In the realm of digital humanities, computational approaches to text analysis have a long history, influenced by concepts such as distant reading (Moretti 2000) and macroanalysis (Jockers 2013). Manovich picks up these concepts in his cultural analytics, see below. Lately also distant viewing has been outlined, as “a methodological and theoretical framework for the study of large collections of visual materials” (Arnold and Tilton 2019). I see potential in integrating approaches and methods from the digital humanities into social media analysis. Vice versa, there’s also potential in utilizing methods used for social media analysis to address questions in the humanities.

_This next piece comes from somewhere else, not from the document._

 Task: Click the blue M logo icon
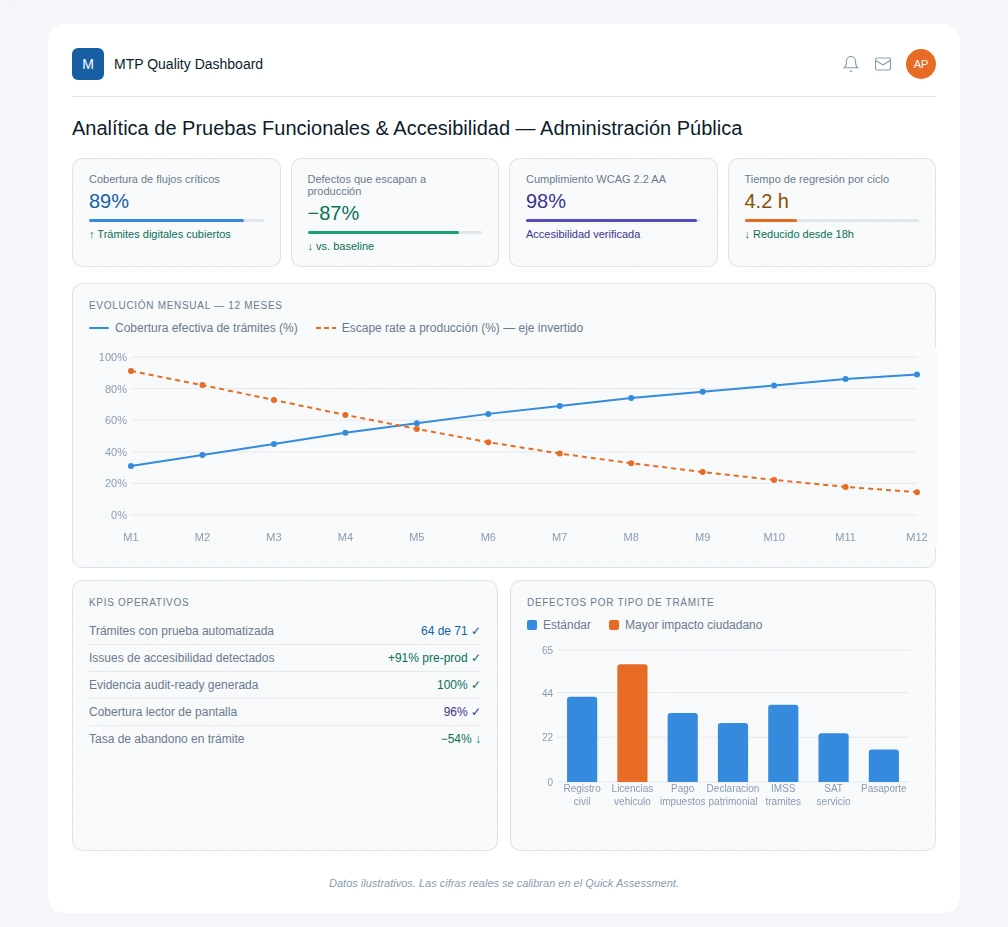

Challenges for social media analyses have been outlined by Quan-Haase and Sloan (2022a): the role of theory, representativeness of data, scale, multimodality, data accessability, and legal and ethical considerations. Through our semester we are going to work on several of those challenges: In the Operationalization session we are going to talk about data-driven approaches (bearing in mind Anderson et al. 2008), as well as theories as basis for your research questions and operationalizations. The representativeness of data will be the challenge for our data collection sessions: We will not just answer how to collect data, but also what data to collect. The two challenges left are at the centre of our seminar: Our answer for the challenge of scale is to apply computational methods for data analysis, to process data at scale. Multimodality is another key issues of this seminar: We want to computationally process visual (or multimodal) data. We will talk about accessability problems throughout our data collection classes, and talk about legal and ethical issues on this page.

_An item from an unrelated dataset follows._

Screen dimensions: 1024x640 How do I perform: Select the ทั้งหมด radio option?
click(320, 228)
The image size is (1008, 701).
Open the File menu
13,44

Keeping these introductory considerations in mind, we immerse into a short outline of two theories: Cultural Analytics and Digital Methods, as foundational elements for social media research. Subsequently, we’ll address the ethical and legal challenges associated with analyzing social media. We’ll conclude the chapter by presenting an array of methodologies. In the related work chapter, you’ll find an overview of research on Instagram and TikTok content, even extending beyond our primary topics of interest.
The intent of this article is to provide a brief introduction to the field of computational social media analysis, tailored for my Winter 2023/24 seminar. It offers only a cursory glance at various theories and methodologies. As such, please do not regard the content of this page as a definitive scientific piece. Instead, view it as a compass to guide and inspire your own research endeavors. For a deeper dive into the theory of Digital Media in Politics and Society see the lecture by Prof. Jungherr.